В раздумье М. окидывает взглядом бескрайние поля.
— Фрэнни прекрасно удавались две вещи — общение и — думаю, это для вас сюрприз — оральный секс. Впрочем, — помолчав, добавляет он, — для вас, наверное, будет сюрпризом и то, и другое.
Оральный секс? Прочитав дневник Фрэнни, я поняла, что у нее, как и у любой женщины, были сексуальные желания. Тем не менее я с трудом представляю, как она сосет член у этого человека. А может быть, ей это даже нравилось?
— Вначале, — продолжает М., — ей плохо удавалось и то, и другое. Когда мы впервые встретились, она была очень робкой и не хотела говорить о вас, вашем брате и родителях, о своих переживаниях, но когда поверила мне, то стала откровенной. Точнее, это я заставил ее быть откровенной. Я не оставил ей выбора: все время расспрашивал, каждый раз все больше углубляясь в ее душу. До самого конца она оставалась чересчур робкой и боязливой, но по крайней мере уже могла достаточно хорошо выражать свои чувства — во всяком случае, в разговоре со мной. Я много знаю о вас, Нора, с точки зрения Фрэнни, — знаю, что она думала о вас, что хотела и не могла получить от вас.

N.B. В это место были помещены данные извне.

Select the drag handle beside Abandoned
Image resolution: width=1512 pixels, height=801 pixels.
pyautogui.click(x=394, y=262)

Я игнорирую его попытку заставить меня испытать чувство вины. Когда Фрэнни переехала ко мне, я сама еще была почти ребенком и все же сделала для нее все, что могла.

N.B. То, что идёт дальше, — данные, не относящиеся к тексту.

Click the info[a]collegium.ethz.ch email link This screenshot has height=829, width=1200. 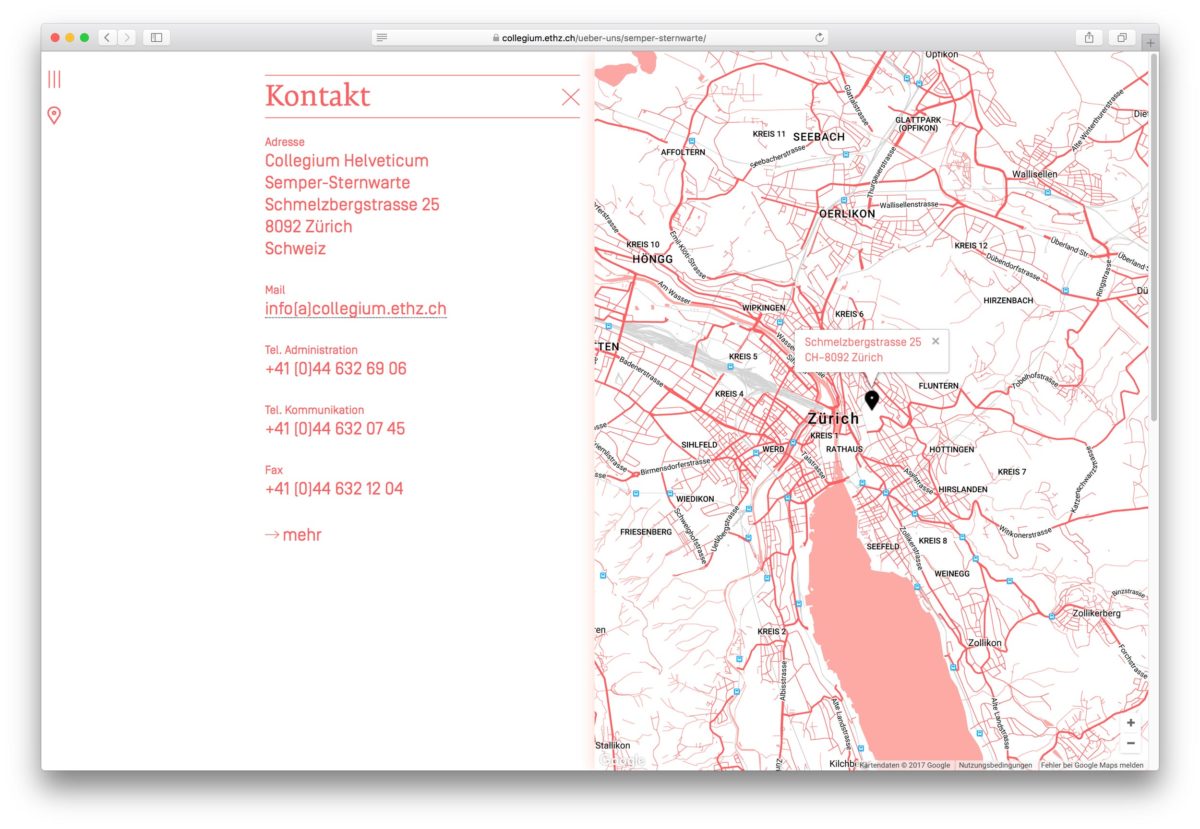pos(355,309)
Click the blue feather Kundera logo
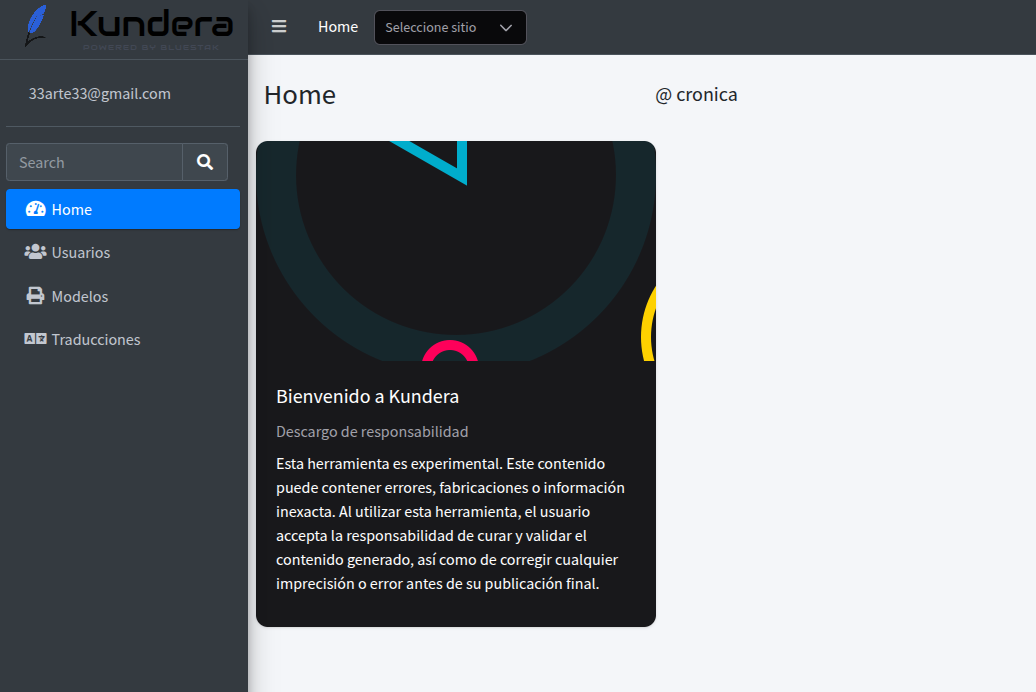The height and width of the screenshot is (692, 1036). point(36,26)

— Ну а насчет орального секса… — М. усмехается, — сначала у нее ничего не получалось. Она была неумелой, неловкой, можно сказать, представляла опасность для моего мужского достоинства. Не один раз я испытывал сильную боль от ее острых зубов. — Теперь он уже тихо смеется. — Но она очень хотела сделать мне приятное и к тому же оказалась способной ученицей. Как только я научил ее, все пошло замечательно. Я даже сказал бы, что у Фрэнни появилась профессиональная сноровка. Конечно, у нее были определенные стимулы: она быстро поняла, что возможные последствия не идут ни в какое сравнение с ее нежеланием делать то или другое, и в результате стала вполне искусной.
Я стараюсь сдерживать свой гнев. Он явно хочет довести меня до слез. Его хитрость прозрачна, и я рада, что мы сейчас бежим, — физическая нагрузка отвлекает меня от неприятных эмоций. М. не сможет увидеть, какое впечатление произвели на меня его слова.
— О каких последствиях вы говорите? — спокойно спрашиваю я.
— Отнюдь не о таких ужасных, как вы себе представляете. Вспомните, она ведь любила меня и хотела сделать мне приятное.
Но мне почему-то вспоминается эпизод, когда М. привязал ее к креслу в порядке наказания за ничтожный проступок — Фрэнни тогда надела красный халат.